I know. I never thought I would type that sentence either. But even more than that when Parfait asked me how I was yesterday I was brave enough to even say it out loud, "I'm happy." I've been debating whether or not to even type this post. It seems that happiness is usually the death of blogs, who wants to read about being happy? Apparently you do, since you're reading this. Or you don't, because you couldn't even get through the first three sentences.
It's kind of hard for me to admit being happy. I fear that the moment I say it I'll discover that I wasn't actually happy, just tricking myself into thinking so, and everything will come crashing down. Or that I'll ask myself why I'm happy and then become unhappy when I can't think of any specific reason to be happy. But now I think that's stupid. I don't have any reason to be happy, I just am and that's that.
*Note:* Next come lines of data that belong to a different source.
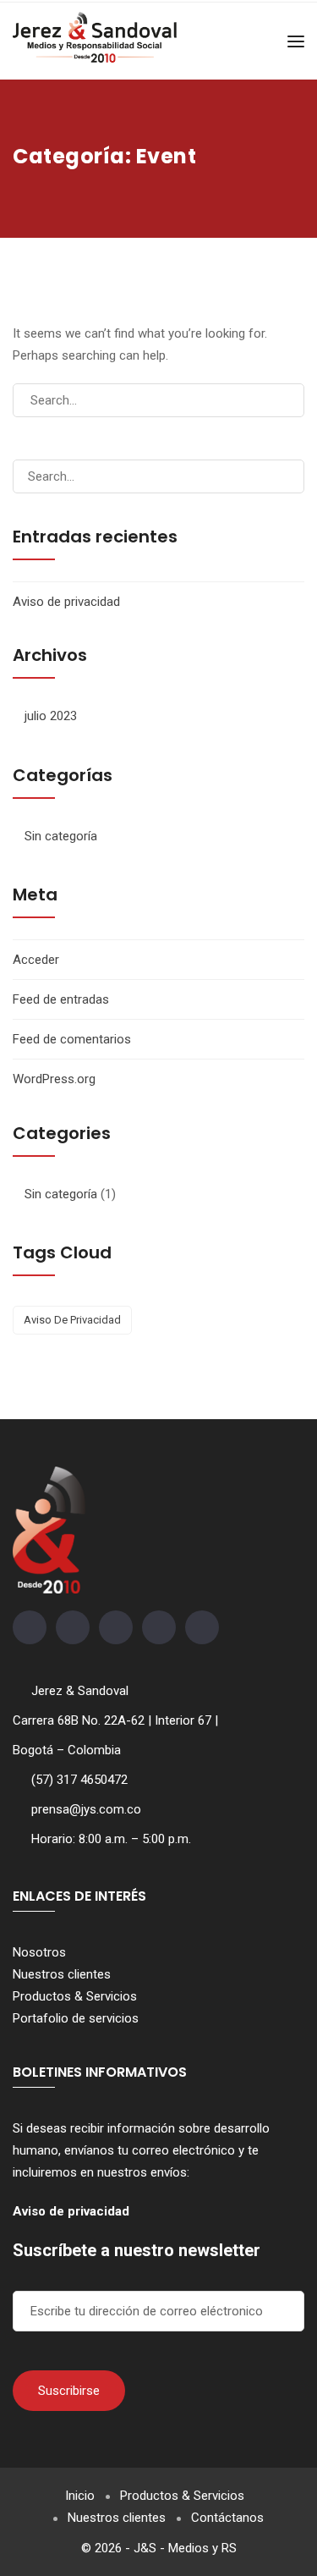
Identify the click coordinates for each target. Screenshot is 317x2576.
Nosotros (39, 1952)
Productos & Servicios (75, 1996)
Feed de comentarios (72, 1039)
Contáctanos (227, 2517)
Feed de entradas (61, 999)
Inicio (80, 2495)
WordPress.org (54, 1079)
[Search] (284, 400)
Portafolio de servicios (76, 2018)
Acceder (36, 959)
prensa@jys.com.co (86, 1809)
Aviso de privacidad (66, 601)
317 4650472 (92, 1779)
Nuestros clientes (62, 1974)
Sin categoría (61, 836)
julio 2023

But I can tell you what's aided me in not being unhappy.
This book:
Seriously. If I had a highlighter with me while reading I'd practically be highlighting the entire book. I was a little skeptical when I started it and it's only been like two weeks but really, it's powerful. Go buy it or ask to borrow it from me when I'm finished. But don't ask me to paraphrase, I've tried that and I suck at it.
And look at that. It's popular, by an New York Times best selling author, spiritual, part of Oprah's book club, all reasons why I would have avoided it or at least hid the fact that I was reading it. But now none of that matters.
2 comments:
You can add to your last paragraph that yesterday I was sitting next to a woman reading that very same book on the subway. And she was NOT happy...
wow- its like someone hijacked your blogger ID...
I have never been more interested in finding out what a book is about than i am right now.